Sadie Hogg Day is all about girls. It starts with Bo observing that they've come to the job drawing to see all the pretty females, and ends with the boys pulling a girl apiece into the windows of the General. All the same, I was on a mission and found some things to build this off of. Perhaps the strongest was the way Luke shushes Bo at the window of the jail cell as they're watching Jesse flirt with long-suffering Miz Tisdale.
Bo has started to notice things, collecting and cataloguing them to think about later. Like how there must have been some serious in-breeding in the Hogg family; the resemblance between Boss and his great-great-grandmother is frighteningly obvious. No new blood in that family for generations.
Something else he notices is that, in a room full of women, he and Luke stand together. They always do, it's not like this space is any different from any other they've ever occupied. But if it's the girls they came to see, it would seem to be more efficient to divide and conquer. They never quite get around to doing that; they've just about worn grooves in each other standing side by side all their lives, and now one hardly seems stable on his feet without the other being right there to rub up against.
Squatting next to each other, watching Jesse flirt with Miz Tisdale (in the name of rescuing Daisy – the man doesn't really want her), Bo notices that he gets shushed for reminding Luke that their own flirting skills are descended from this. Convincing little one-act plays that get a smattering of applause before the curtain drops and everyone goes off their own way into the night.
Noticing things is dangerous, it turns out. Because after they go through the routine of pointing out to Rosco how the real bad guys are getting away, after Daisy gets freed and Boss's crooked books get revealed, after the portrait of Sadie Hogg is rolled up and stored away for another year, after the workday is done and the women of Hazzard are back on the loose, he notices that it's just habit for him and Luke to drive away with a girl apiece hanging out the General's windows. Half a pink sunset later he notices how they're both – him and Luke, that is – just marking time through their progress with the girls. It's boobs o'clock, Luke seems to be telling him. When we get to panties-thirty, it's time to go home.
It's more like panties forty-five when they drop the cheerful girls off on their front porch (at least they were smart enough to pick up sisters, which makes the delivery process that much quicker), all smiles and smooches.
Home and bed and, "Luke?" he calls across the dark room.
"Hmm?" he gets, which means Luke's pretending to be worn out. Shoot, Bo knows he didn't put a whole lot of effort into the evening, so he ought to be able to come out with words at least, if not full sentences.
"There's an awful lot of inbreeding in Hazzard, ain't there?"
Snort. "What?"
But it's as plain as the nose on Luke's face (which is rather plain, when it comes right down to it). There are other things that are just as obvious, but his cousin's playing dumb, so Bo's going to have to walk him right up to them until he either admits to the truth or trips right over it.
"Look at the Hoggs," Bo starts, because that's safe. "Purebred. Ain't been nothing but Hoggs with Hoggs for generations."
"Lulu ain't no Hogg," Luke points out, showing off his superior intellect.
"And she and Boss ain't reproduced, neither. Ain't no more female Hoggs for Boss to get with, so he ain't had no kids."
"It's a wonder you don't fall down more," Luke mutters.
"All right, well take us." There's a point here, and he can't let Luke's sour attitude make him forget it. Noticing small things has connected the larger dots that have been blocking Bo's vision for months. Could be a year. Maybe since that time when Luke's old Marine buddy and his supposed sister took the whole bunch of them for a rocky ride, and just about broke Luke's heart along the way.
"Take yourself," Luke says, but Bo can tell his heart's not really in it. If it was a genuine insult, Luke would be presenting his back for consideration and deeper study. He's still facing Bo, which means the disinterest is all an act.
"You, too. You know it ain't but two generations back…"
"That Duke married Duke. So what?"
"So, Hazzard's the kind of place that was built on people sticking with their own kind."
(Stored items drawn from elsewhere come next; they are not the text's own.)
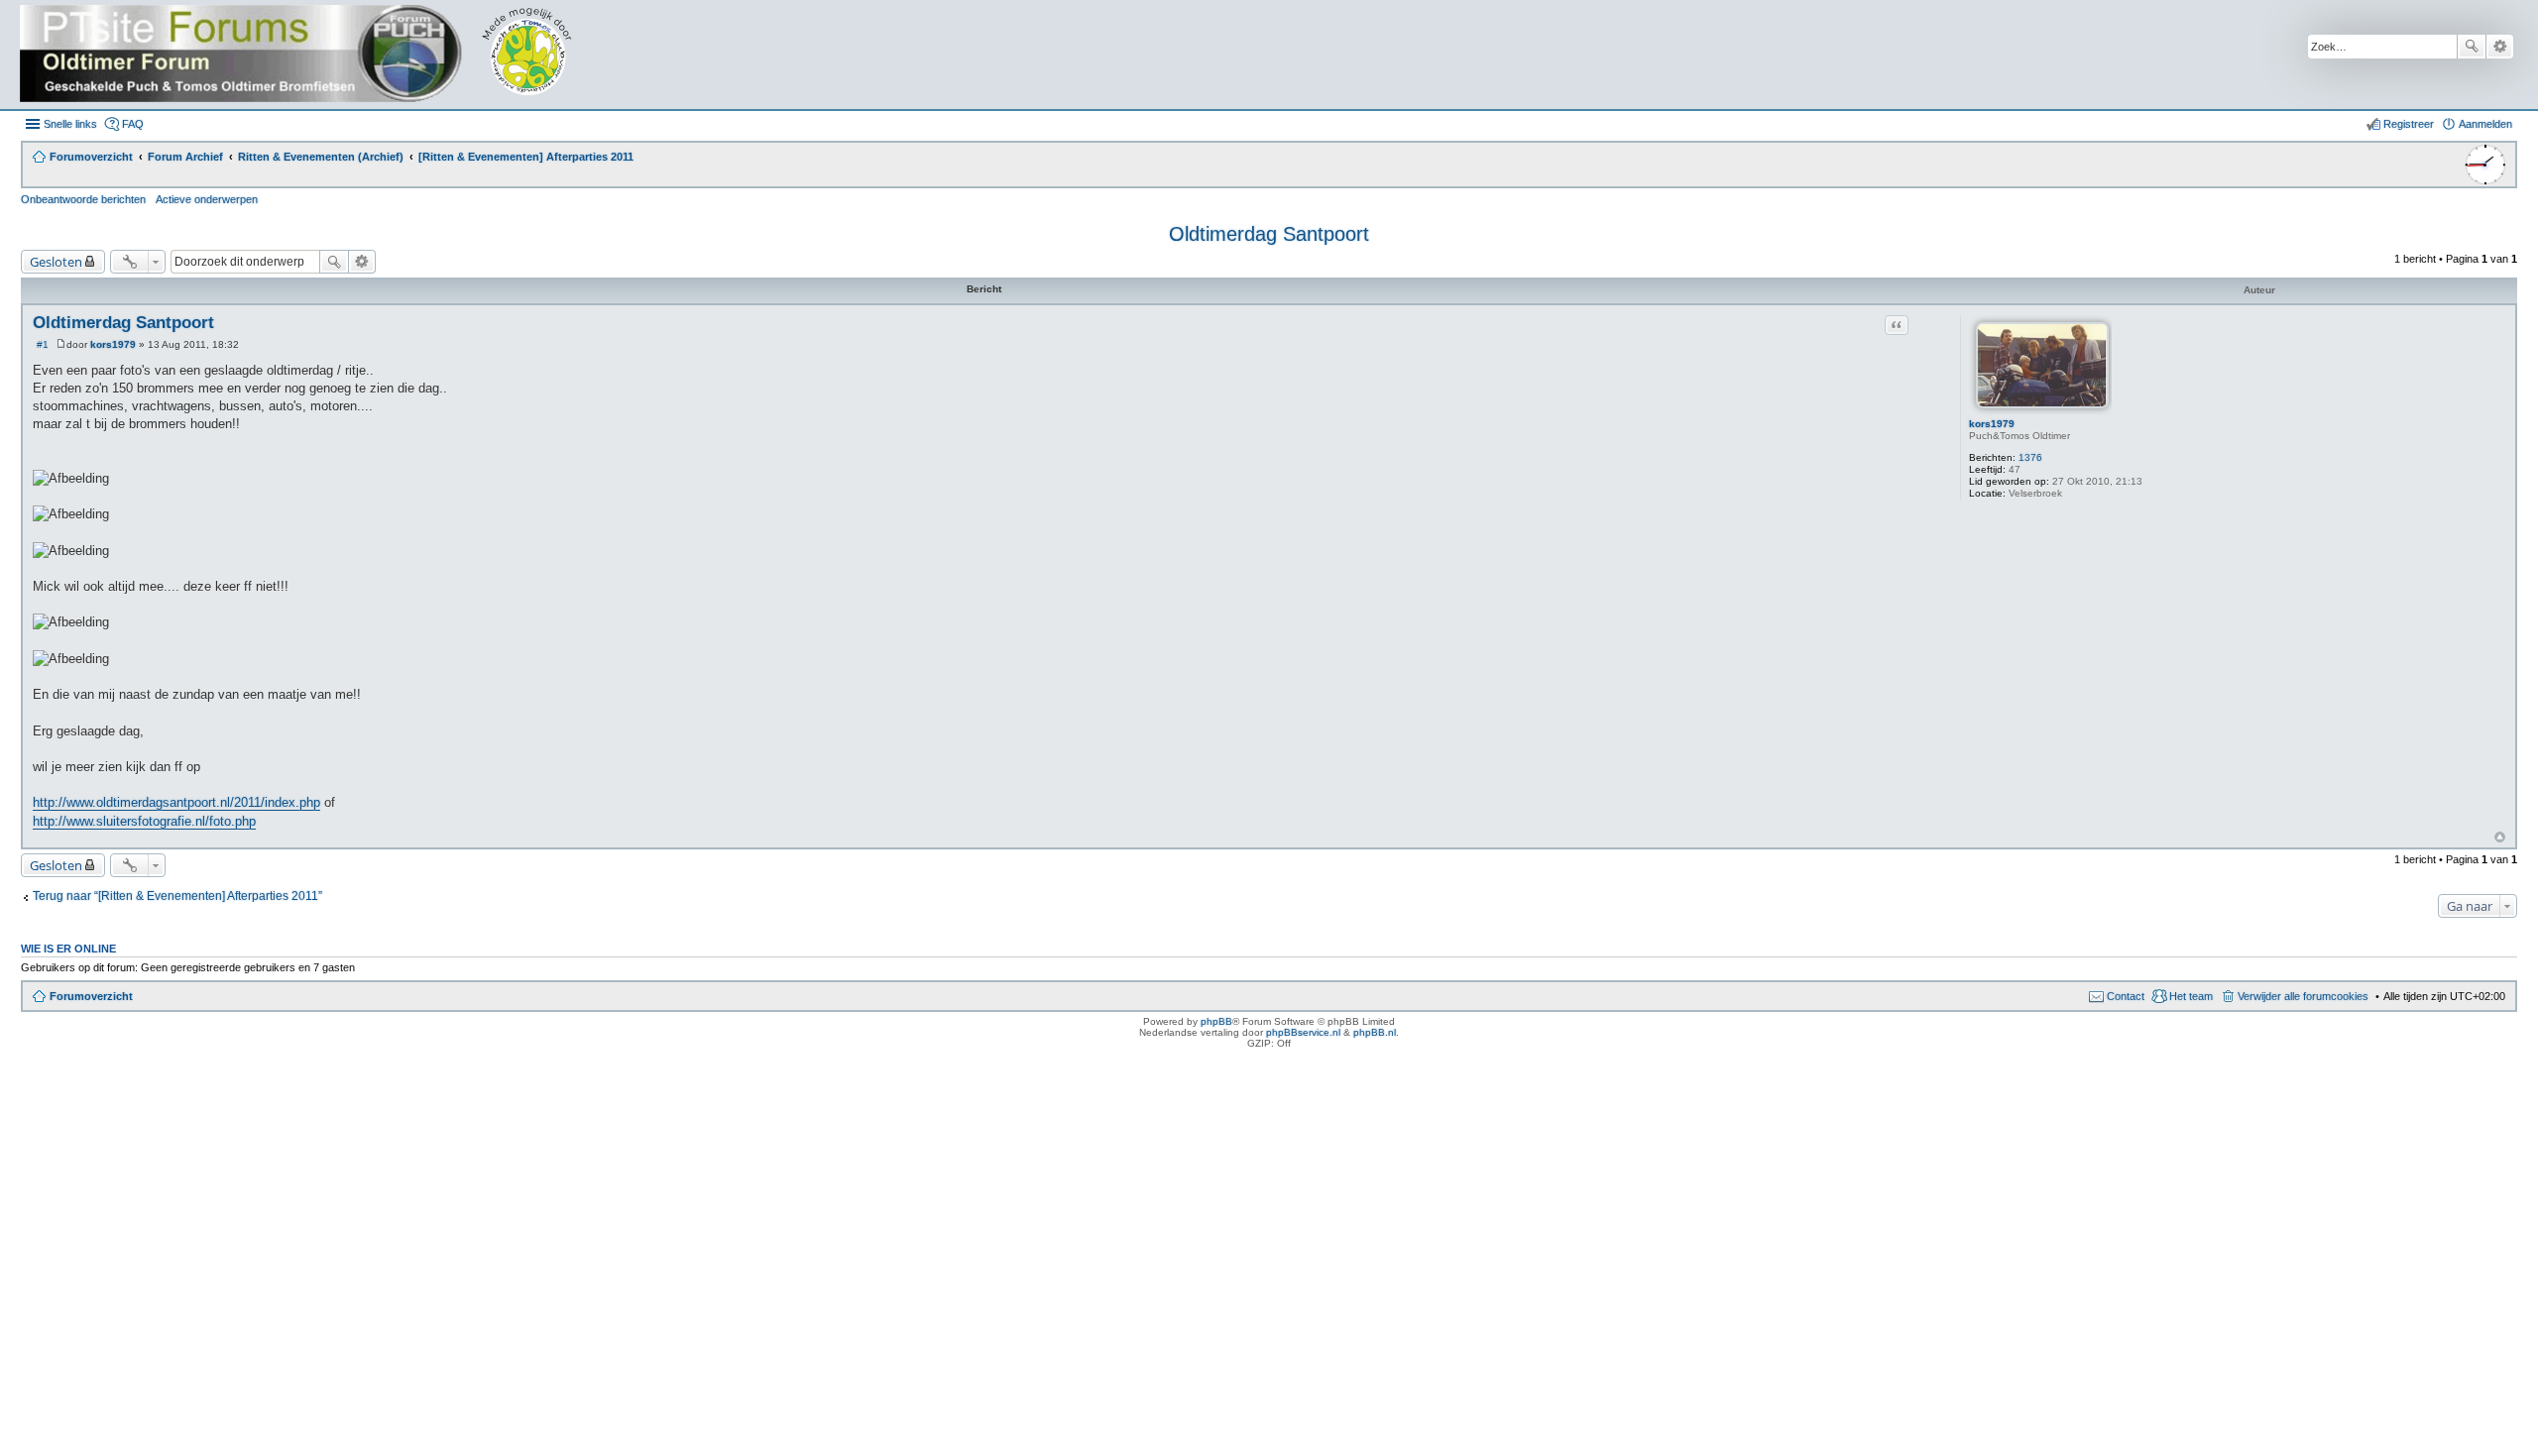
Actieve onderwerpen (207, 199)
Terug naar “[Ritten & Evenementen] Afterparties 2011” (177, 896)
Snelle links (70, 124)
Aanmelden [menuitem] (2485, 124)
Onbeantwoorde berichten (83, 199)
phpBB (1216, 1021)
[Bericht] (61, 344)
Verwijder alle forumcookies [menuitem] (2303, 996)
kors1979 (1992, 423)
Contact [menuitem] (2125, 996)
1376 (2030, 457)
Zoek (2471, 46)
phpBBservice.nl (1303, 1032)
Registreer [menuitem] (2408, 124)
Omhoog (2499, 837)
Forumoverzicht (91, 996)
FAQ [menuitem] (133, 124)
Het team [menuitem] (2191, 996)
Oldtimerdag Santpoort (1269, 234)
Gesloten (56, 262)
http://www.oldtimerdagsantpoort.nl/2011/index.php (176, 802)
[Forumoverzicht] (310, 54)
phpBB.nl (1374, 1032)
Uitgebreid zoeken (2499, 46)
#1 (43, 344)
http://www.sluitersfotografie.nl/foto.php (144, 821)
"Only because they didn't have no choices." For such a smart man, Luke's not putting two and two together very well. "Besides, I reckon Enos'll come back some day, so you better just get over Daisy already. You may be pretty, but he's a big-time cop now."
And this is the problem with Luke. Word-twisting, meaning-distorting fool that he is, it's impossible to have a logical conversation with him.
"You have fun tonight?" He figures that if Luke wants to compete for most illogical approach to an argument, Bo's probably got a fighting chance of winning.
"It was all right." Yeah, that about tallies with how Bo feels about it, too.
"You want to have fun tonight?" He's sitting up now. Lying around and musing about things is Luke's style. Bo's got better ways to get a handle on things.
"I want to go to sleep," Luke says. He might even mean it, but Bo's already on his feet.
"You will," Bo promises. "You'll sleep real well." And he's got a knee on Luke's bed, hand pushing at Luke's shoulder so he'll roll onto his back. "After."
His whole thesis on the inbreeding within Hazzard is osmosed through a single kiss.